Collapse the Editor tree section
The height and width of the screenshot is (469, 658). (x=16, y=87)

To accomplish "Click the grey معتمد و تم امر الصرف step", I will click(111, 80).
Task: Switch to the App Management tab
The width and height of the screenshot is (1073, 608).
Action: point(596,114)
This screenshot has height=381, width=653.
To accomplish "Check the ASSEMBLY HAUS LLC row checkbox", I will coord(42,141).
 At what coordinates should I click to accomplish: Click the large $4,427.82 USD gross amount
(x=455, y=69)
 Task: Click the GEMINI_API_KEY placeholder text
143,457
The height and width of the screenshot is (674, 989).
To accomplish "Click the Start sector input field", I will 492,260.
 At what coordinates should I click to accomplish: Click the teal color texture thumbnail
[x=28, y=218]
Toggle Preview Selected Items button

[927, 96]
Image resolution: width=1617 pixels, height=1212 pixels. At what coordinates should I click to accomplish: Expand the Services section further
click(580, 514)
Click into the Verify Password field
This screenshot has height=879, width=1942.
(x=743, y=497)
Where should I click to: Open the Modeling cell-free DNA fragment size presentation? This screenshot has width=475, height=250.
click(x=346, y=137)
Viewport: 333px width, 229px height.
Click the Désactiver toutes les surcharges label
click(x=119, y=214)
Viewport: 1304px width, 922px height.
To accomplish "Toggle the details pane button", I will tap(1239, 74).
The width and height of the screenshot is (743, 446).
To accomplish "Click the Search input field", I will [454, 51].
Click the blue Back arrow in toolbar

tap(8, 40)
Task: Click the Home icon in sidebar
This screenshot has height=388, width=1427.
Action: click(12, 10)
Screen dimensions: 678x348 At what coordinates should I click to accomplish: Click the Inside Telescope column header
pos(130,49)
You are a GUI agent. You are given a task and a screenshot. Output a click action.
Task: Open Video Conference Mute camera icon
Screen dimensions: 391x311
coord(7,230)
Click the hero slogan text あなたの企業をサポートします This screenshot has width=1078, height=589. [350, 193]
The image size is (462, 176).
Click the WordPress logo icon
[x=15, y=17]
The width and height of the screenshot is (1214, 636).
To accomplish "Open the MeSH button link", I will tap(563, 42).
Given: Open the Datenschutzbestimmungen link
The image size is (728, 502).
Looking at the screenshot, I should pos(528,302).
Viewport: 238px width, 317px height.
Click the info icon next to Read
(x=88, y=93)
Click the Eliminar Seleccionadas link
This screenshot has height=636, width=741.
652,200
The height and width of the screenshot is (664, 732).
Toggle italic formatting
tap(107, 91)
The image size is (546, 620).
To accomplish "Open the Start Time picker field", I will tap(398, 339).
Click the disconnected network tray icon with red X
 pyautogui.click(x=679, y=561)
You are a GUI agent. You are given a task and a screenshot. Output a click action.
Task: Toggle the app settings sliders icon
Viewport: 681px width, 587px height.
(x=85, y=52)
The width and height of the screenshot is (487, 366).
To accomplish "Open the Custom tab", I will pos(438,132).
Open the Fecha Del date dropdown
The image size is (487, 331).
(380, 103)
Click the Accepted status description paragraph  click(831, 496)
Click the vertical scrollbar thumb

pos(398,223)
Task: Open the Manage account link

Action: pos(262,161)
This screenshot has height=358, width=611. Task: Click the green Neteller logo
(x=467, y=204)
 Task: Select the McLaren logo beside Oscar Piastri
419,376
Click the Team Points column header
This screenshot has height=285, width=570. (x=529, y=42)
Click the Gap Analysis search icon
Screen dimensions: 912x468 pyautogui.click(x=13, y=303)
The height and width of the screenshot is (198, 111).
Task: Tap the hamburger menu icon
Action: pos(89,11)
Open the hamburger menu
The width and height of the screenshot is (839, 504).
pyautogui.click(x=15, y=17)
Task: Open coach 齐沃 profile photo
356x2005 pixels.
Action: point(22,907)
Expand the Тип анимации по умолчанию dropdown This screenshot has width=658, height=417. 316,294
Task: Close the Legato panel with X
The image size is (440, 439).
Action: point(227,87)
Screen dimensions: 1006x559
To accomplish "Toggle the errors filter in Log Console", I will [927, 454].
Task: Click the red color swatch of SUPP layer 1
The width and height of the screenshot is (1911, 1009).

## INSTRUCTIONS TO FOLLOW
From the entries above, return exactly the line containing "The height and width of the screenshot is (674, 989).", the line containing "Viewport: 1304px width, 922px height.", and all lines between, and nothing else.

## RESULT FOR THIS EXERCISE
The height and width of the screenshot is (674, 989).
To accomplish "Click the Start sector input field", I will 492,260.
 At what coordinates should I click to accomplish: Click the teal color texture thumbnail
[x=28, y=218]
Toggle Preview Selected Items button

[927, 96]
Image resolution: width=1617 pixels, height=1212 pixels. At what coordinates should I click to accomplish: Expand the Services section further
click(580, 514)
Click into the Verify Password field
This screenshot has height=879, width=1942.
(x=743, y=497)
Where should I click to: Open the Modeling cell-free DNA fragment size presentation? This screenshot has width=475, height=250.
click(x=346, y=137)
Viewport: 333px width, 229px height.
Click the Désactiver toutes les surcharges label
click(x=119, y=214)
Viewport: 1304px width, 922px height.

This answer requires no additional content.